“I would like to go to a police station to file a complaint supporting a 60-year-old woman who is abused by her husband without being told by the police, ‘You are already 60 years old. Why would you want to make a complaint against him now and file for a divorce?’ I would like to walk into a police station and sit as I please without being lectured by any police personnel that I should not sit cross-legged as it is disrespectful,” says Archana, a Chennai-based activist. while speaking about the safety of women in public spaces at the Gender and Policy Lab’s Annual Report Launch.
“I would like to be in government hospitals where women can access contraception or pregnancy termination services without being bullied for it by the hospital staff. I would like to be in government hospitals where women are treated with respect and dignity when they are going through labour pain,” she adds as she illustrates how the government hospital staff often ill-treat poor patients.
Often, when we speak about the safety of women in public spaces, we speak about streets, parks and public transport. However, we tend to overlook the fact that the government institutions themselves are public spaces. Many women from different walks of life access these institutions including the police stations, government hospitals and other government offices regularly. “These places continue to be hostile towards women. When we prepare a vision for Chennai, it is important to consider the government institutions as public spaces and ensure these places are also safe for women to access. It is especially important to ensure that women going to government hospitals and police stations are treated with respect and dignity,” says Archana.
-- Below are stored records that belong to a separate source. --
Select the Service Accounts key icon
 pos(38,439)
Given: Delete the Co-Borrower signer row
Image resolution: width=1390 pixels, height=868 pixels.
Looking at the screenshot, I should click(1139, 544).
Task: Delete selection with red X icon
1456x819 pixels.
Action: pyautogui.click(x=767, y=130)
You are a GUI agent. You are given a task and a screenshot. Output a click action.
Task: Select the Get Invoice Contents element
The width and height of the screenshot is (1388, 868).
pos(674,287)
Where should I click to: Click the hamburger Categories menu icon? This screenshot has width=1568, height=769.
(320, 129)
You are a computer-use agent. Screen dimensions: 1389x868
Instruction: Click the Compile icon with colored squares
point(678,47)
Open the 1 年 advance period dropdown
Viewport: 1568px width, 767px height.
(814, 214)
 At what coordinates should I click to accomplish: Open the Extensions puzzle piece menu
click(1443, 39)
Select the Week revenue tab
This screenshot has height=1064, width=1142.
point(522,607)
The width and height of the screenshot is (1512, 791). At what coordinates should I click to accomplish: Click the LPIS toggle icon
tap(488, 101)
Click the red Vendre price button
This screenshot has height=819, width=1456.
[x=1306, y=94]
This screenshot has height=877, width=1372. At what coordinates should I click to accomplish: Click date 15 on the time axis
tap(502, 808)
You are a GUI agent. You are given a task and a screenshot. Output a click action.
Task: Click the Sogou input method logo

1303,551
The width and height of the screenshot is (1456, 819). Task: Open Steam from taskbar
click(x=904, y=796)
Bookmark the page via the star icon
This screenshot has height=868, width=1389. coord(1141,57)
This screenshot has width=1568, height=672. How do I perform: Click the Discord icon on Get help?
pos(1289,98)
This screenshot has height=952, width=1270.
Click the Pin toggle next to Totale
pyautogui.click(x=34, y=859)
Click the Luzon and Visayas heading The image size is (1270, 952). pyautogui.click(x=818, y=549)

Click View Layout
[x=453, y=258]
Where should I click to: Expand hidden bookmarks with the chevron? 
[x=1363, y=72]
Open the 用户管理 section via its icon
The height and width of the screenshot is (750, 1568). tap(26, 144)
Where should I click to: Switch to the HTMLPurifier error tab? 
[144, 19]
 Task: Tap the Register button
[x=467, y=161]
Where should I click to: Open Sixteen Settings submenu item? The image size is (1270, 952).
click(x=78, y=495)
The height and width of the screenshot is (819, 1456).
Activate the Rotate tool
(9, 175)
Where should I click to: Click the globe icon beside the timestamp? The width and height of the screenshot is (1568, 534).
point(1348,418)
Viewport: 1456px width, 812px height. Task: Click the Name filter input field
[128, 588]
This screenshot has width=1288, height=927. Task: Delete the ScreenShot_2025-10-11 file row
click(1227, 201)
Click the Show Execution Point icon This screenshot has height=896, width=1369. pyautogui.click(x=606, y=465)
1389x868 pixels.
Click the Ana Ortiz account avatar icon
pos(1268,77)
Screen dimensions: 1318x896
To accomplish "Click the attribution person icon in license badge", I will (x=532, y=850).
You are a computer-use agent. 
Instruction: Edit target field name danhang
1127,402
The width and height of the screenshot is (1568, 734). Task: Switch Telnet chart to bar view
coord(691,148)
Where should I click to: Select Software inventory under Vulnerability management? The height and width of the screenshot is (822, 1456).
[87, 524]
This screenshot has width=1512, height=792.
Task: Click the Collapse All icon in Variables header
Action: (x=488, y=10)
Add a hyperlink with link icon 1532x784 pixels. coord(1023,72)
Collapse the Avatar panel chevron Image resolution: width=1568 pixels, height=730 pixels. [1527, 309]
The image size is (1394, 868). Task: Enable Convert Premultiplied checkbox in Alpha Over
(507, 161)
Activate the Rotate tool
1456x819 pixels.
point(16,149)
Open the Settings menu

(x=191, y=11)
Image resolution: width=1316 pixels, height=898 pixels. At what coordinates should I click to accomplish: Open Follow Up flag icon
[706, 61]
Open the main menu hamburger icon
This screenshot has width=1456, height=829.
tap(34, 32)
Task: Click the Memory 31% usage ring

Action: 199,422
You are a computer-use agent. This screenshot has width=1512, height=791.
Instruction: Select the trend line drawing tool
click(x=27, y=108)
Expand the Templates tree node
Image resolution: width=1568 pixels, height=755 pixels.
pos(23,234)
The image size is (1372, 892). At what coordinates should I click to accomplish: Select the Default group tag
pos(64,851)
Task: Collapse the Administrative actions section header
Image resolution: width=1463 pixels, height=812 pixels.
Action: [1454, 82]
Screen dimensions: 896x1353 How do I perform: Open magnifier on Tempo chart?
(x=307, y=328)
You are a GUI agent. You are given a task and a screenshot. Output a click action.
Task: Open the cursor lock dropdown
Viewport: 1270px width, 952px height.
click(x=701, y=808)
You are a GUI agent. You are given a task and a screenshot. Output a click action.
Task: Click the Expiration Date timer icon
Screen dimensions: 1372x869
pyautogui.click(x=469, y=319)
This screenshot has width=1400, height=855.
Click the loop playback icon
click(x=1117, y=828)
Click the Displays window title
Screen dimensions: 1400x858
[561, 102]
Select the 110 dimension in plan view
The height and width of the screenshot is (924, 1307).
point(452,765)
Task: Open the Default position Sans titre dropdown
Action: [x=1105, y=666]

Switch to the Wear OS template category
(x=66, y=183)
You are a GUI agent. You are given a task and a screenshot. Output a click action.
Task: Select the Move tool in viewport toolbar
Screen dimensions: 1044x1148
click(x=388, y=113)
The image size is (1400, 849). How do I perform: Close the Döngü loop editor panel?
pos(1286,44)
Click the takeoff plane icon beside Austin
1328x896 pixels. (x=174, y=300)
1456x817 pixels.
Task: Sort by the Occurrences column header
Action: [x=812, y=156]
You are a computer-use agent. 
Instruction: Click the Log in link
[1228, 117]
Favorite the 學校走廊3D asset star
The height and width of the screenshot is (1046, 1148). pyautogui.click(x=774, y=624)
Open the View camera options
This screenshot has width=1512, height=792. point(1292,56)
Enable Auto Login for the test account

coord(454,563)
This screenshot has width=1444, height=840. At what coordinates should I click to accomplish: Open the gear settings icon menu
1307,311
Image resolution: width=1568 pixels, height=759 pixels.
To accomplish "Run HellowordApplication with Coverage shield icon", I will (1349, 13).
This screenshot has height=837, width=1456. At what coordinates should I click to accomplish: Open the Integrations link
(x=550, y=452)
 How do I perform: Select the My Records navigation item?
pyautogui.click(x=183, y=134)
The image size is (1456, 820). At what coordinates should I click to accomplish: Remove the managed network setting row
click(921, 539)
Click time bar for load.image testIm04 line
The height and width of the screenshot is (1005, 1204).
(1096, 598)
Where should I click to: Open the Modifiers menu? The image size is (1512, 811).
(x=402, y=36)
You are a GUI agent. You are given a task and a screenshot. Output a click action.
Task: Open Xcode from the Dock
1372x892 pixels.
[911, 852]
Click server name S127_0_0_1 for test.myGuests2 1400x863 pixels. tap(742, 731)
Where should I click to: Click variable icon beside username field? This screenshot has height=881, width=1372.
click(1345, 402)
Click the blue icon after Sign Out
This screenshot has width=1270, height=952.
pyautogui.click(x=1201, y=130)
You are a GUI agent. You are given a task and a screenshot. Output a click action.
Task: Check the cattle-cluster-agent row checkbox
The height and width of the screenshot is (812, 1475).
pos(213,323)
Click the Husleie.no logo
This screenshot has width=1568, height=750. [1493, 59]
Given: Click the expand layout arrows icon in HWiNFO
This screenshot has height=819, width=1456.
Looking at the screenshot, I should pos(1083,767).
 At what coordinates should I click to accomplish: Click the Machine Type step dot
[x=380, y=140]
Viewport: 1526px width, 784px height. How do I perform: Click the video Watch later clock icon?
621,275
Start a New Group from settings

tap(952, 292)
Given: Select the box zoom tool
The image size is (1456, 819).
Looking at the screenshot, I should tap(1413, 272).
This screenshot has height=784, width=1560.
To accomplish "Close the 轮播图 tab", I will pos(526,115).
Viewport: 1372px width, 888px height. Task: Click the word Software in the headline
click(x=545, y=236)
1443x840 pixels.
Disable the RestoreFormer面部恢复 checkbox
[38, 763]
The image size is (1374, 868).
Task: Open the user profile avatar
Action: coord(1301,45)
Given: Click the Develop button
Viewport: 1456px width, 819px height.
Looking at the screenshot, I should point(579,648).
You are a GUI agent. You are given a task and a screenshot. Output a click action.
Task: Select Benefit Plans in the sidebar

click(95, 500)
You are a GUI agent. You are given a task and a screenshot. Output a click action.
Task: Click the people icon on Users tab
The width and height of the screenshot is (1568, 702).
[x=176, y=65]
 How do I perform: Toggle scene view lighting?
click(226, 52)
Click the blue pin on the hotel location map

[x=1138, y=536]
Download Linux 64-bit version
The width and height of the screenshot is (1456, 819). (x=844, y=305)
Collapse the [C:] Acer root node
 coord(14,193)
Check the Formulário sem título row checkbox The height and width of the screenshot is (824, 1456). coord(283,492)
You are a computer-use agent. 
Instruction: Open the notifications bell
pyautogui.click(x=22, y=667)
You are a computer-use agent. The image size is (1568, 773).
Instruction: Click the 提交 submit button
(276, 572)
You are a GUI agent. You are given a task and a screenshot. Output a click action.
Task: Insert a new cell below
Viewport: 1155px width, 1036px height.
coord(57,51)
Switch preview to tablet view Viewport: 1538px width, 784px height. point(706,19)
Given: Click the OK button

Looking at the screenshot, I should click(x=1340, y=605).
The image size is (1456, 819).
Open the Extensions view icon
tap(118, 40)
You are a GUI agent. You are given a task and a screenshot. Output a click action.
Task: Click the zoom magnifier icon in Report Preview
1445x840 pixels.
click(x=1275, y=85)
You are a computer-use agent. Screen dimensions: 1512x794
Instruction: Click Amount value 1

The Gender and Policy Lab (GPL), housed within the Greater Chennai Corporation, released its annual report on November 9 during which the findings from the perception study conducted by GPL were shared with the audience.
Statistics on women’s safety in Chennai
The perception study covered a sample of 3,000 persons in Chennai. For this, a total of 1402 women, 565 men and 100 transgenders were interviewed at the household level and 1030 women at public places (local streets, popular markets, religious places, parks, beaches, near educational institutions) and transport junctions (bus stops, auto stands, metro stations and suburban railways).
According to the study, 53% of women, 43% of men and 29% of transgender persons rated Chennai as safe. Similarly, 95% of men and 78% of women did not think that the city was high in crimes against women. However, 52% of transgender persons felt that the crimes against them were high in Chennai.
The data on the experience of sexual harassment in public spaces and public transport reads that a total of 12-22% of the responding women mentioned having faced some form of harassment in public spaces and public transport. “However, we believe that the figures might be higher because women were more forthcoming in sharing about harassment experiences in focus group discussions,” says the report by GPL.
Further, the data on the intervention by bystanders points out that 62% of the women who experienced harassment said that no one intervened. Whenever there was any intervention, 45% of women said it was from the police and only 38% said it was from known people or strangers.
Response of men to harassment of women in public spaces
The interesting part of the data was the response of men and the bystanders to harassment of women in public spaces and public transport. About 43% of men mentioned witnessing sexual harassment of women in public places in the last three months. 18% of men reported they did not do anything even when the victim was known to them whereas 14% of men reported the same when the victim was a stranger.
Around one-fourth of the men who did not intervene mentioned the hassle of dealing with the system or authorities (29%) and fear of getting attacked (25%) as the main reasons and 20% said they did not intervene because they felt it was on account of the women’s clothes or behaviour.
Working towards a safe and inclusive Chennai for women and other vulnerable groups
The GPL will be using these findings to make recommendations to various government bodies like CUMTA, CMDA, police department and so on. Meanwhile, it is also important to understand there is a dire need for change in social attitudes towards the perception of the safety of women and other vulnerable groups in public spaces.
Sharing her dream for a Chennai where women’s safety is ensured, Dharani, a school student from North Chennai says, “I want to be able to walk peacefully on the street and spend a night at a beach without any fear.” The data indicate that we have a long way before providing a safe street and a night at the beach for children like Dharani.
Isn’t that the bare minimum we can give to the future generation?